The party which emphasised ‘Power’ crashed, and the party which emphasised ‘Policies’ gained.
When you focus on the issues, you have to debate how to solve them – so a policies based approach lends itself to constructive learning and problem solving. If you focus on the power and who is in control, your main interest becomes beating the other side. The massive problem with beating the ‘other’ is that your focus is on skewering the opposition, not on the practical, helpful, constructive stuff which actually improves the lives of the electorate. Oh, and even if you do happen to win, you’re still in the same boat as a bunch of bruised, resentful people who don’t want to help you succeed. It’s a crippling price to pay for a hollow victory – deeply disrespectful to the political profession, the electorate and to democracy. So politicians take heed.

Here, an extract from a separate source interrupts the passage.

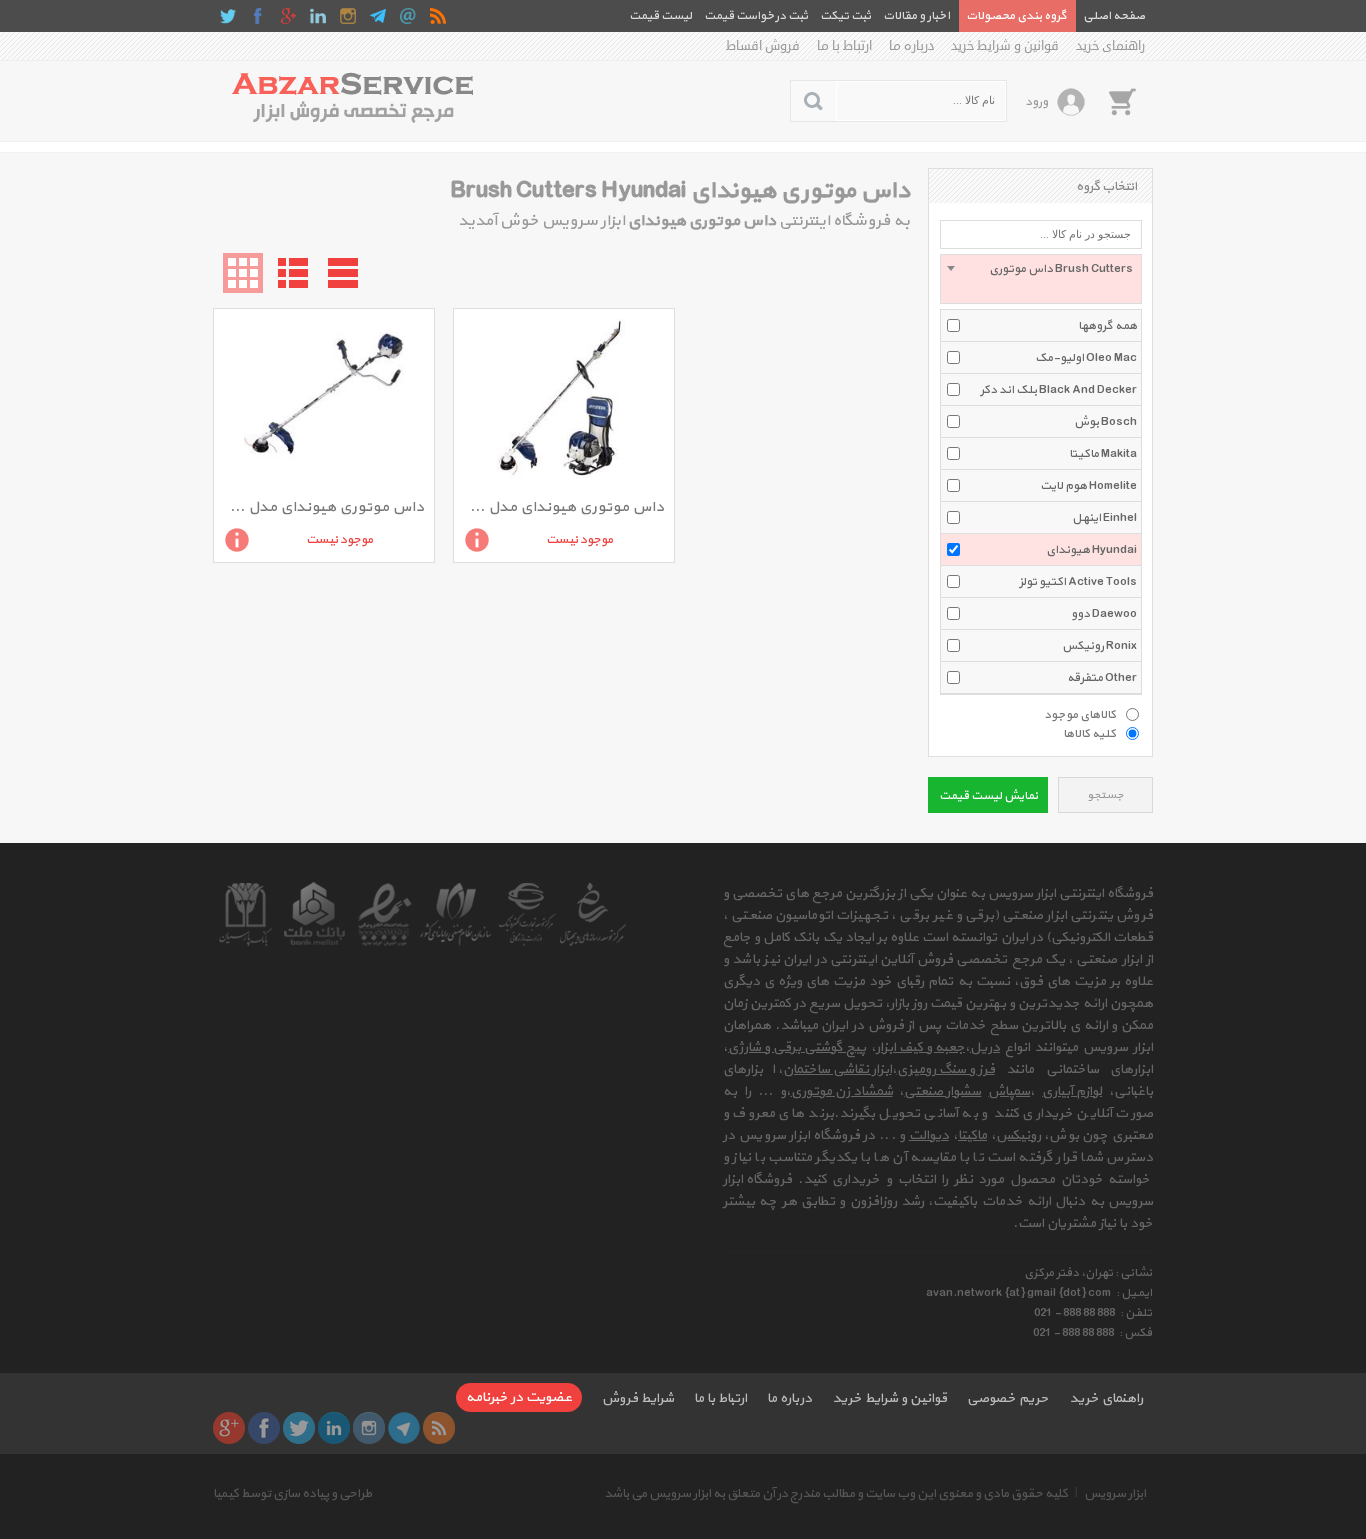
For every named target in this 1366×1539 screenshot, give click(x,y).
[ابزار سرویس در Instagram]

The way to win hearts and minds and to actually get on with solving problems is not to attack each other.
We can do much better than that. We can now see that the politicians who focus on policies, determined not to trade blows for power are taking us to better places. By investing in an positive, collaborative political discourse we’d be sure to see consistently high engagement in politics as well as increasing national happiness returns.